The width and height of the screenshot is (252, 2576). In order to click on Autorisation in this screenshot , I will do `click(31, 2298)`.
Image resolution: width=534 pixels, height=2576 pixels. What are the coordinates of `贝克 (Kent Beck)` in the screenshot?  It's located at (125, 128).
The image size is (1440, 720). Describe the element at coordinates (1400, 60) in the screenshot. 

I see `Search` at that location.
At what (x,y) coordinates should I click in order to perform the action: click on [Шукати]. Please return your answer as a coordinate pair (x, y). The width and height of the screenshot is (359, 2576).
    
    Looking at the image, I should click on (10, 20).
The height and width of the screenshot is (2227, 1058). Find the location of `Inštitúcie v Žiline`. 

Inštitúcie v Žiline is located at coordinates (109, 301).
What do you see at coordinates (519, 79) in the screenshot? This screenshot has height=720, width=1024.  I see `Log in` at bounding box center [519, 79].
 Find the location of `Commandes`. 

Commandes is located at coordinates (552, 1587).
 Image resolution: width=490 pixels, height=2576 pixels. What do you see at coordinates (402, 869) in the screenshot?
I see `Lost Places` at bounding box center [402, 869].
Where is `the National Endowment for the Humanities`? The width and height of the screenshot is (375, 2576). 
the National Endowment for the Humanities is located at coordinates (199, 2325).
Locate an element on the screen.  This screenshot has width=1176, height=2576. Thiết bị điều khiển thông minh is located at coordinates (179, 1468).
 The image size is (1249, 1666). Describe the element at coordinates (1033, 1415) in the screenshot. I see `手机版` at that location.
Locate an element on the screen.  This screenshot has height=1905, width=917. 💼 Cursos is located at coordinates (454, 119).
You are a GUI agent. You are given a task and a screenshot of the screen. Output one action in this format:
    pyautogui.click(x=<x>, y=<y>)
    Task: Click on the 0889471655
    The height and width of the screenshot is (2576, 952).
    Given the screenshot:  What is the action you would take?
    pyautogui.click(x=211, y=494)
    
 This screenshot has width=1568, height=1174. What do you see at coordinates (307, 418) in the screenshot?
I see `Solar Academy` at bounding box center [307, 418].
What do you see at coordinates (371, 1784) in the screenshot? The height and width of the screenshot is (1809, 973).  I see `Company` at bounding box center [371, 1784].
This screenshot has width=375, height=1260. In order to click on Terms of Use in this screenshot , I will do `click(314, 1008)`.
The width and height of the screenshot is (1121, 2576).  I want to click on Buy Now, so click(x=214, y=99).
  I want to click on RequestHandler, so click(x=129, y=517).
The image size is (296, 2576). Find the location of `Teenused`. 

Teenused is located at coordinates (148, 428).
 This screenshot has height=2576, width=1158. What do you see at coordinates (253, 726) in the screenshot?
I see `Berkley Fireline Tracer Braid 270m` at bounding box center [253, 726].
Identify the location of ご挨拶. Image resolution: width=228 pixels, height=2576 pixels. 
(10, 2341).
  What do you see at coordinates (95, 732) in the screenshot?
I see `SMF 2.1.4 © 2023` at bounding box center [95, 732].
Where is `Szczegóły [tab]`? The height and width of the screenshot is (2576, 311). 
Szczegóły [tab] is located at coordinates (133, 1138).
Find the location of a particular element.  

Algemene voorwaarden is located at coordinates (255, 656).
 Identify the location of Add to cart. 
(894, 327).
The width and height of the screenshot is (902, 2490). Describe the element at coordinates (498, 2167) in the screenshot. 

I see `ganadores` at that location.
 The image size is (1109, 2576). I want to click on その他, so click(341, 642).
· · · ·
Set exercise: How many lines in the data above contain the word "resolution"? Reply with the number alone.

The completed task: 3